Where we have sufficient evidence, we will be issuing fines to those found dumping rubbish. Prosecution requires a high threshold of evidence – mail with names and addresses is not enough. It is considered only circumstantial evidence. To be able to prosecute someone, Council must have evidence that will be considered credible in court such as images or CCTV footage that clearly identifies the person or people carrying out the dumping or a witness who is willing to be heard in court.

As we go through the bin removal process, we will be closely monitoring hotspot areas for household rubbish dumping, and we may look to install CCTV if problems persist. Some parks are already monitored for antisocial behaviour and vandalism. We are required, under the privacy statutes, to disclose that a site is monitored, and evidence gathered might be used for prosecution, so we cannot stealthily monitor the activities of people.

Installing cameras is not a quick fix. While they may act as a deterrent for some, other people aware of a camera at one site will simply go somewhere else to dump their rubbish. Cameras also require power which is not always easily accessible.

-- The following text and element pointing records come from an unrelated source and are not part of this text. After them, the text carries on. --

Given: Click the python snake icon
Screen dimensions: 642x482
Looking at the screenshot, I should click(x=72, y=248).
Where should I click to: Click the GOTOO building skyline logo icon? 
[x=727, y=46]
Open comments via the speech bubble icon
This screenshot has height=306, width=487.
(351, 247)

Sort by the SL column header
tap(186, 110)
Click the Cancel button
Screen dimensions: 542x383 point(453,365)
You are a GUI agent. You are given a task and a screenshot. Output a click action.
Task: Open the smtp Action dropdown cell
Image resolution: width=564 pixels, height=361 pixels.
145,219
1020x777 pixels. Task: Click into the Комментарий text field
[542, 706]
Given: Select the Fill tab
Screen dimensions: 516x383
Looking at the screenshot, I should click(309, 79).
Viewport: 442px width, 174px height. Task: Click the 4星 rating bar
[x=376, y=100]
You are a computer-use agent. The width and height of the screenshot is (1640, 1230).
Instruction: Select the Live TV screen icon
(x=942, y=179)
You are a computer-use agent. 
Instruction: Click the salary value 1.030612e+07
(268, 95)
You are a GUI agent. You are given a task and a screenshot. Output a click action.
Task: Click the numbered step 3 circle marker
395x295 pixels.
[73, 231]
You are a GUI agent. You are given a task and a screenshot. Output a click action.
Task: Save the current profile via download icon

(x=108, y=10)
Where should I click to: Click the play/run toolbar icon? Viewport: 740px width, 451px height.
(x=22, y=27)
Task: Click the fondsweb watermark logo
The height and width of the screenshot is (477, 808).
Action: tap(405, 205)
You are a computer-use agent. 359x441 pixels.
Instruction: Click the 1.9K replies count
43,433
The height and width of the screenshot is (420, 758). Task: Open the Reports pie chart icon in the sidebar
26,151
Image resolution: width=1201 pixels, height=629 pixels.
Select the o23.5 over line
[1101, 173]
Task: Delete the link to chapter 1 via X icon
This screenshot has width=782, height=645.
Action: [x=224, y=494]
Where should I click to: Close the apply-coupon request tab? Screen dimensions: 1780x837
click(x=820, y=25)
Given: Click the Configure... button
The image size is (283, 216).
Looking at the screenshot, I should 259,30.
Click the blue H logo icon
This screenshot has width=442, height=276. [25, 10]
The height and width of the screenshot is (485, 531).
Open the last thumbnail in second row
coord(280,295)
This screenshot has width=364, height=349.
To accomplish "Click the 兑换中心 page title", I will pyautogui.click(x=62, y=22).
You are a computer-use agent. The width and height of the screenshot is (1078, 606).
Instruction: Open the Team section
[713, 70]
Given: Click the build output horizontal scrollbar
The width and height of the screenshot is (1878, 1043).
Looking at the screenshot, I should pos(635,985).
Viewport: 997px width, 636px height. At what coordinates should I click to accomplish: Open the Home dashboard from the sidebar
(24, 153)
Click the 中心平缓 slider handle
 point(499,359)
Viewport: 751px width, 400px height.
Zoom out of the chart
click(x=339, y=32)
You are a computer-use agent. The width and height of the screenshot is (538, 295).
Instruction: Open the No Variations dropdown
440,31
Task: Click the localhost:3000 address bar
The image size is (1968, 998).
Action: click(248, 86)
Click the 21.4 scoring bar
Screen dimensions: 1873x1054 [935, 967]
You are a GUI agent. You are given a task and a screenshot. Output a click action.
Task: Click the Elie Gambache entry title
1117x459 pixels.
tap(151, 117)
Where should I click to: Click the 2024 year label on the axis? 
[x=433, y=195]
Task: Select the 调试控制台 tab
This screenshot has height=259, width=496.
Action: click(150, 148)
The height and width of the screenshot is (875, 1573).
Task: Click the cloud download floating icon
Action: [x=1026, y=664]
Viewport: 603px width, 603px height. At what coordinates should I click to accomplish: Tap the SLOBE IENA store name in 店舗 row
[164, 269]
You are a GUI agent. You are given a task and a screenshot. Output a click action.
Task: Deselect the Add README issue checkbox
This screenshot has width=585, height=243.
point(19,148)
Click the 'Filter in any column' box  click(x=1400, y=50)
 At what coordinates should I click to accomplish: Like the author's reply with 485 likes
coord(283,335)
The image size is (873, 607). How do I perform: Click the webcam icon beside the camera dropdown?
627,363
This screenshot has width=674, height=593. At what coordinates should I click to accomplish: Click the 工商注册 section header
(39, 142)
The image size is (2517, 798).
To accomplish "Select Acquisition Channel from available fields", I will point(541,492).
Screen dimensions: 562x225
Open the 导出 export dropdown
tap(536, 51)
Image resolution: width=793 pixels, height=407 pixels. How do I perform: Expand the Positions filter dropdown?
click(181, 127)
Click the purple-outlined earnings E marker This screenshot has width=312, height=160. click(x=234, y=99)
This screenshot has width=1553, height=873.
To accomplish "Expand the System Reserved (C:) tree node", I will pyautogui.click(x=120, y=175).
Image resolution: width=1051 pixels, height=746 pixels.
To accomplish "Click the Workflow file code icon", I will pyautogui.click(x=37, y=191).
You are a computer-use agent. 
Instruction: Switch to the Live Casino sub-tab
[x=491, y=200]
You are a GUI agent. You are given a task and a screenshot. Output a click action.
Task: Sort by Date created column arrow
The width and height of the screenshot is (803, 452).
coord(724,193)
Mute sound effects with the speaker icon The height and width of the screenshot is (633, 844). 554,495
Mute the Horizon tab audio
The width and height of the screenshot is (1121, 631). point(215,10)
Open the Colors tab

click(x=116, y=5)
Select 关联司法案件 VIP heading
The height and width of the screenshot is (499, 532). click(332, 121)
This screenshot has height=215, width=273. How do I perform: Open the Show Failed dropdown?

Making the landfill fee-free would mean the burden of the full cost of disposing of everyone's rubbish, including visitors, would unfairly fall on just those who pay rates.

The fees charged at the landfill or transfer station gate must cover the operational cost of collecting and disposing of all the waste produced by the people of Nelson. These costs include organisational overheads such as staff costs, insurance, resource consent fees, environmental monitoring, security and power.

In addition, landfills must pay two types of taxes:

  • A waste minimisation levy
  • An environmental/climate change compensation for the greenhouse gases created by waste through purchasing carbon credits. Landfill operators must purchase carbon credits as part of the Emissions Trading Scheme set up by the Government to mitigate climate change.

The removed bins in good condition will be used to replace bins in other areas that are in a not-so-good condition. The remainder of the bins will be recycled for scrap metal.

Larger parks and high-use areas will be investigated over spring/summer to determine if the size of the bins present is sufficient for the size of the park, and to determine if a waste and recycling station like that installed at Marsden Cemetery will work more efficiently than the existing service.

There are many ways you can recycle items you no longer need and save on landfill fees. However, it’s even better if you can reduce the amount of waste you create in the first place and reuse the resources you already have.